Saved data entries
════════════════
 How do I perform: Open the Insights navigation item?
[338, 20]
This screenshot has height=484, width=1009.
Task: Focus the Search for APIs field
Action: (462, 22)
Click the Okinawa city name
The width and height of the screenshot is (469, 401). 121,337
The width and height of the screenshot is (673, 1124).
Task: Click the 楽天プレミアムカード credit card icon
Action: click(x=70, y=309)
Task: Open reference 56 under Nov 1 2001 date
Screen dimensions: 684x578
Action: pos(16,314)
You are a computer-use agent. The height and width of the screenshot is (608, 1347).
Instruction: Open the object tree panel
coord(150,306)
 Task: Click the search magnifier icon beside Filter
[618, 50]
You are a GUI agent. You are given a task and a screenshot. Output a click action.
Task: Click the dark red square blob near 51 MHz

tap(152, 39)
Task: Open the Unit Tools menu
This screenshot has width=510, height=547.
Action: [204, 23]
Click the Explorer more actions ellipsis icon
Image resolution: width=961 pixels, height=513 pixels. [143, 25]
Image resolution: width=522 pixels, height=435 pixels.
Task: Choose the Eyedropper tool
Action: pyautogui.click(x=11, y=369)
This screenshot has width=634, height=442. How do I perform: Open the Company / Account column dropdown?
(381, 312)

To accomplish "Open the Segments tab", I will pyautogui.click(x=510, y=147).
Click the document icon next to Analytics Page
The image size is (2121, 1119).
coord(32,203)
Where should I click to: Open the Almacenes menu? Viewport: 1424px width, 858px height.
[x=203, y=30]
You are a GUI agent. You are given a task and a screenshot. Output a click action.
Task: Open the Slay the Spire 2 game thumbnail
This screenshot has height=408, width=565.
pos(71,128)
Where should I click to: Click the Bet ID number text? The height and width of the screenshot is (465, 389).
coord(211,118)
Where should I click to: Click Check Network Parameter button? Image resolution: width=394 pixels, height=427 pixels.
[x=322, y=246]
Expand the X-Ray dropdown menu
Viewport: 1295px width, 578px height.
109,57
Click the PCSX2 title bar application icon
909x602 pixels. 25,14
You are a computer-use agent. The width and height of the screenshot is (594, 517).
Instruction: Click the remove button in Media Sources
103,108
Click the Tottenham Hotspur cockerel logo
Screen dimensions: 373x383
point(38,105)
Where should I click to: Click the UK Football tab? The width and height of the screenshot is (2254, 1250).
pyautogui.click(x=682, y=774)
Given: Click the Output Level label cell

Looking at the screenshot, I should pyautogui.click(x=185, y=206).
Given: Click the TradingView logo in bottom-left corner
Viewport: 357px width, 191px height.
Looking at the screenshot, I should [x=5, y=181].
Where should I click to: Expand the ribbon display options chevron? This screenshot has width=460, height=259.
════════════════
How to complete this task
Total lines holding "Expand" in the records: report this figure alone.

Written response
2